One job I had a couple years out of school - I considered not coming back from lunch on my first day. Let’s just say I lived to regret that decision.

You regret coming back, right?

That job I quit in Month 4 that I should have quit on Day 1: I later found out other incumbents had wisely walked out at lunch on their first day and never came back. But noooooo, not me. I kept trying to convince myself to rise above the foulness for a bit longer. A mistake with lasting damage!

Specifically, it was at an Osco pharmacy. The only reason I didn’t was because I had already spent 2 weeks in training, the first one at their Chicago-area headquarters, and I felt that they, like, owed me something or whatever.

The computer system had so many bells and whistles, you couldn’t do the basics, and the chief pharmacist was, and by all accounts still is, impossible to get along with. I really should have turned him in to the state board, because not only was he visibly mean to the Public Aid patients, other employees said they saw him taking bottles of things like cough syrup or amoxicillin into the bathroom. I would rather not think about what he probably did to them.

Reasons I Quit Various Jobs Soon After Starting

  1. Accused me of lying. Won’t work for someone who doesn’t trust me.
  2. Manager was super sexist, demeaning, and critical
  3. Micro manager from hell. Her long-time employee needed therapy to cope with her. She was lying to and misleading vulnerable clients, and I felt complicit in her deception
  4. Agreed to work there at half salary on the condition I would be trained in fundraising. Training was not forthcoming. Wildly fiscally irresponsible, ran into multiple legal issues due to zoning disputes, which they willfully disregarded and hit up donors for money to pay their legal fees while continually breaking the law. Treated donors like ATM machines.
  5. CEO was unbearable. Expectations were very high but not at all clear, and I was continuously demeaned and insulted.

All those jobs, I probably made it less than two months at each of them. In all cases I quit without notice, in the middle of a mental health crisis.

I’ve had just as many jobs that I absolutely nailed. Current job I’ve been an employee in good standing for over ten years. I’ve felt, at times, that the jobs that didn’t work out were personal failures, but looking back at this list I think I just have a low tolerance for bullshit.

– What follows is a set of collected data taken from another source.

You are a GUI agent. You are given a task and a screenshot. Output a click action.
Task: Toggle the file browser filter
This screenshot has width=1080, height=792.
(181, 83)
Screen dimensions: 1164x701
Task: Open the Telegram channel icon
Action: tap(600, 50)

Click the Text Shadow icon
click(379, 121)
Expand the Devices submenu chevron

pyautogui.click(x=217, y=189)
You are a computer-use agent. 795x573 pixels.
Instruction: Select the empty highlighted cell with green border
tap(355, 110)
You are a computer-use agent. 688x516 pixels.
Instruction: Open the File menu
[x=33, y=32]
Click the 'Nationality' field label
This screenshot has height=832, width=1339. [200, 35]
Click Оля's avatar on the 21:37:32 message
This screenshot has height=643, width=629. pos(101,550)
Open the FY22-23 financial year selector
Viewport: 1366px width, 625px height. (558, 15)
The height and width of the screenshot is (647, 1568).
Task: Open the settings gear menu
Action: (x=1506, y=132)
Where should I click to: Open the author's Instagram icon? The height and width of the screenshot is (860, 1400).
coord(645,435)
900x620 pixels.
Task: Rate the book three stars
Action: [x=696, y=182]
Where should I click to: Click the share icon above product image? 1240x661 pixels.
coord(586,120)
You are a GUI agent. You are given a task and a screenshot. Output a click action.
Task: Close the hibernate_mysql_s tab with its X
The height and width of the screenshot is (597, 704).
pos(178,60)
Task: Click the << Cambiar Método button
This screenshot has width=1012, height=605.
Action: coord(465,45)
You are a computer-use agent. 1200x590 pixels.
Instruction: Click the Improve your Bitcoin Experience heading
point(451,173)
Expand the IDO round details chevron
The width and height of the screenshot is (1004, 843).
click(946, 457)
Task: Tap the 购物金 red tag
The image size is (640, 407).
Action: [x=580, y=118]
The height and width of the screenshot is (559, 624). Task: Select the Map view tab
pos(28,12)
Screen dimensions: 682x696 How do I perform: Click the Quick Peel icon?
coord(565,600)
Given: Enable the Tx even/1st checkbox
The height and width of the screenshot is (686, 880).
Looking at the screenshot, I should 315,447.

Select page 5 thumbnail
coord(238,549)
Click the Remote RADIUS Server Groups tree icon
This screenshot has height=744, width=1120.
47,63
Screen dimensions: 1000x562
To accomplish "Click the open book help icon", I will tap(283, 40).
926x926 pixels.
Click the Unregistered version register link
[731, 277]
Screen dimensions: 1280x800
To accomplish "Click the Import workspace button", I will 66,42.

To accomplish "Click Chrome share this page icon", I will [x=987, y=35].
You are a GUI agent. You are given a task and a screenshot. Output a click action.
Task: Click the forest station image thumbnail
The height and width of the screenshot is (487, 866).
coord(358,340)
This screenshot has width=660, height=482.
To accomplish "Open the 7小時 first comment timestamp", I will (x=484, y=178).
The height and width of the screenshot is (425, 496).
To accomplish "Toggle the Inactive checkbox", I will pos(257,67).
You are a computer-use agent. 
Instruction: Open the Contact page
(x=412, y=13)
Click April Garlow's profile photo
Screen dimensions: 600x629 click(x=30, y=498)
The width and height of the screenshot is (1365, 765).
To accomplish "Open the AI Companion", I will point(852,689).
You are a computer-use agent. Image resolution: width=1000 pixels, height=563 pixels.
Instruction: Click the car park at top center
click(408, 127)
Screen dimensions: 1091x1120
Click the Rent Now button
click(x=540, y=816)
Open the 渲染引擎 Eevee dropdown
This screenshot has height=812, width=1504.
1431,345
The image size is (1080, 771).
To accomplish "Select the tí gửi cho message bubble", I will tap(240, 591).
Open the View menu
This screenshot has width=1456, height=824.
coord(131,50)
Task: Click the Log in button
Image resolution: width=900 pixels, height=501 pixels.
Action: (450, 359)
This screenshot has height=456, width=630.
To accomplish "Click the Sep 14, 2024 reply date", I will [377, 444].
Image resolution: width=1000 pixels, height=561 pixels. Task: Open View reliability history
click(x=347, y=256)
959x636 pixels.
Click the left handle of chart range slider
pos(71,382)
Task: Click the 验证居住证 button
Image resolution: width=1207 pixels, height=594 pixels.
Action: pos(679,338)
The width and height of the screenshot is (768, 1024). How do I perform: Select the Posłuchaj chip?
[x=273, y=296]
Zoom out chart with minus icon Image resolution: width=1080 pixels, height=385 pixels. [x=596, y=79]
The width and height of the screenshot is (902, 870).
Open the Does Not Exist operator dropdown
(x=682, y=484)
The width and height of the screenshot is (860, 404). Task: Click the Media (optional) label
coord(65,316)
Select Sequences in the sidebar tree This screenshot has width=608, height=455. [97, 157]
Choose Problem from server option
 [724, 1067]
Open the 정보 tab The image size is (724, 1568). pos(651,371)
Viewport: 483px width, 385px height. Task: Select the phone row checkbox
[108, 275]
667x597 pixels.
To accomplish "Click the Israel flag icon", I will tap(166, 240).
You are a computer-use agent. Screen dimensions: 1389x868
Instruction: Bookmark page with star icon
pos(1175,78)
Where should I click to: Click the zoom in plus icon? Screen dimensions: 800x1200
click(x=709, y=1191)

I once took a temp job that was advertised as a secretary/receptionist position, and while I temped, that was what it was. They decided they wanted me to take the position permanently, so I was hired.

Then it became clear that the position was not a secretarial one at all. They started telling me to take on complex construction accounting. I’m no bookkeeper or accountant, as I’m a dunce with numbers, and I specifically avoid that type of job. So on my first day as a permanent hire, I went to lunch and didn’t return.

I think they were looking for someone, anyone, who would just show up and demonstrate that they could reliably do office work before they tried to push them into the harder job (and only pay a receptionist’s wages). Oh, well, I went from that to a full-time legal secretarial position which I held for the next seven years.

I ahd worked in a professional field for 30 years and was considering retiring and then working P.T. ina small optical practice. .My first day the Mgr took me to the head eye dr’s office and introduced me as the new P.T. optician.

The Dr looked up at me and then back down at his desk and said :..”We don’t need another optician’“

. The Mgr gave me a funny look and said “ don’t mind him” .

I worked 5 weeks and then left. The entire place was toxic from the top down and I knew why!